Syeikh Abdul Qadir al-Jailâni atau al-Kailâni (470-561 H / 1077-1166 M), yang di Indonesia lebih dikenal dengan kewaliannya atau karamahnya, memiliki sisi lain yang jarang diketahui –atau kurang diperhatikan- kebanyakan orang. Dalam lembaran sejarah, bersama gerakan Qadiriyahnya, beliau memiliki kontribusi cukup besar dalam mempertahankan akidah Ahli Sunnah wal Jama’ah.
Pada masa hidupnya, memang sedang terjadi konflik antara Islam dan Kristen; konflik Syiah (diwakili Daulah Fathimiyah) dan Sunni (diwakili Daulah Abbasiyah), percekcokan madzhab fikih; demikian juga aliran-aliran menyimpang tumbuh subur (M. Shallâbi, Syeikh Abdul Qâdir al-Jailâni, 22). Kondisi sosial yang penuh konflik tersebut, tentu saja turut berpengaruh dalam menentukan pilihan peran strategisnya.

--- KUMPULAN TUGAS ---
[A] Dalam teks tentang Syeikh Abdul Qadir al-Jailâni, daulah apa yang mewakili pihak Syiah pada masa hidupnya?
[B] Tuliskan kembali secara persis bagian teks tentang Syeikh Abdul Qadir al-Jailâni yang diawali kata-kata "Pada masa hidupnya, memang" dan diakhiri "pilihan peran strategisnya.".

--- DAFTAR MATERI ---
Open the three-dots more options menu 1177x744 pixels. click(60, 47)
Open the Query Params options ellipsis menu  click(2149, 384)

--

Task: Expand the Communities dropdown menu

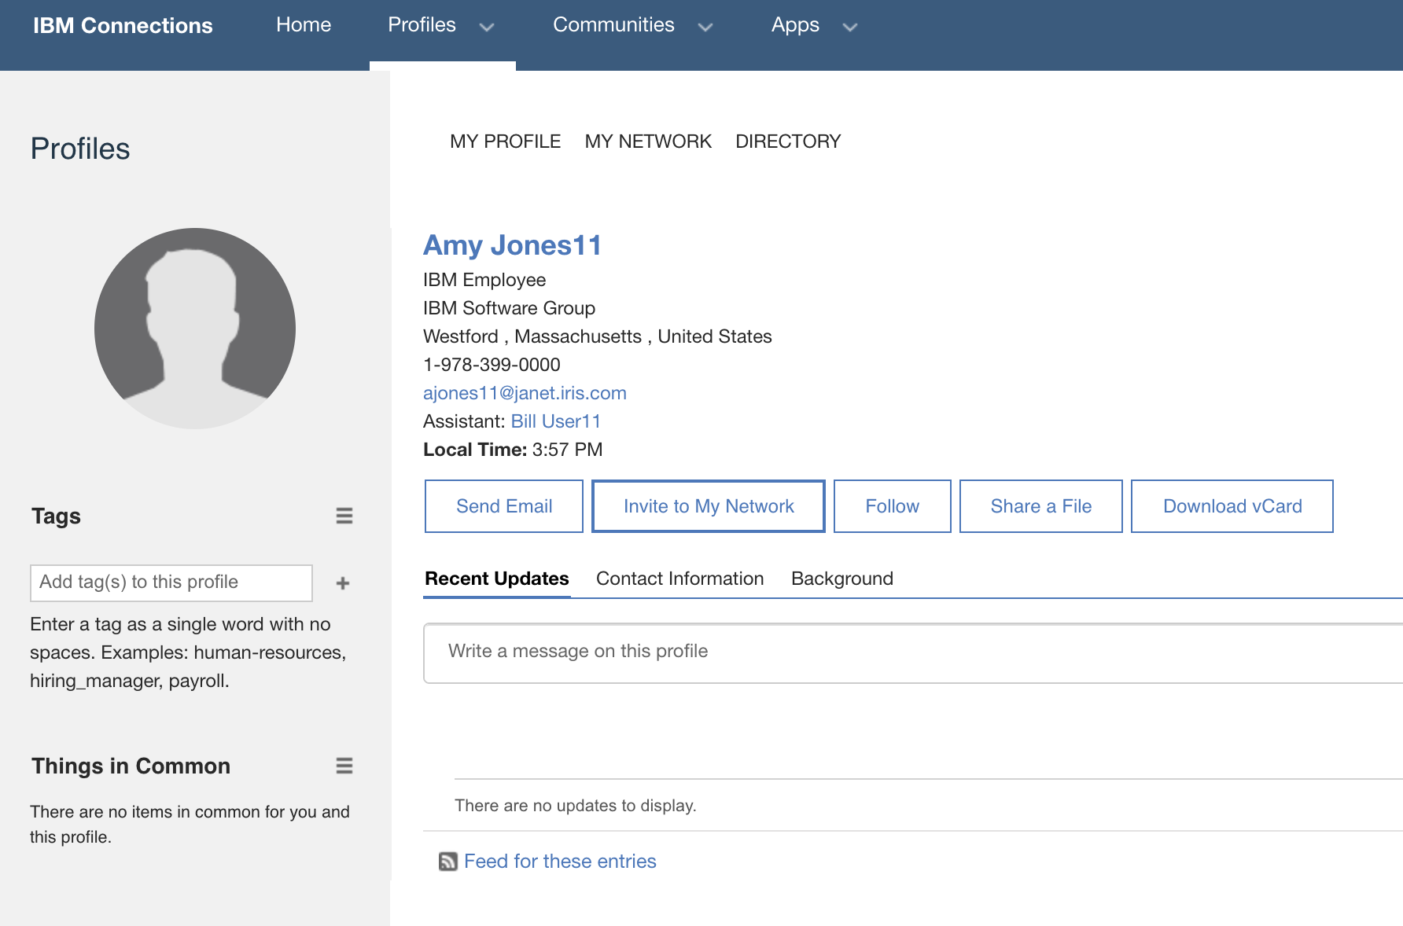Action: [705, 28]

* * *

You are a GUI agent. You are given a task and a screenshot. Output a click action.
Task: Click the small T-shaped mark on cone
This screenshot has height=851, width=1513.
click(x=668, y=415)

--- JAWABAN TUGAS ---
[A] Daulah Fathimiyah.

[B]
Pada masa hidupnya, memang sedang terjadi konflik antara Islam dan Kristen; konflik Syiah (diwakili Daulah Fathimiyah) dan Sunni (diwakili Daulah Abbasiyah), percekcokan madzhab fikih; demikian juga aliran-aliran menyimpang tumbuh subur (M. Shallâbi, Syeikh Abdul Qâdir al-Jailâni, 22). Kondisi sosial yang penuh konflik tersebut, tentu saja turut berpengaruh dalam menentukan pilihan peran strategisnya.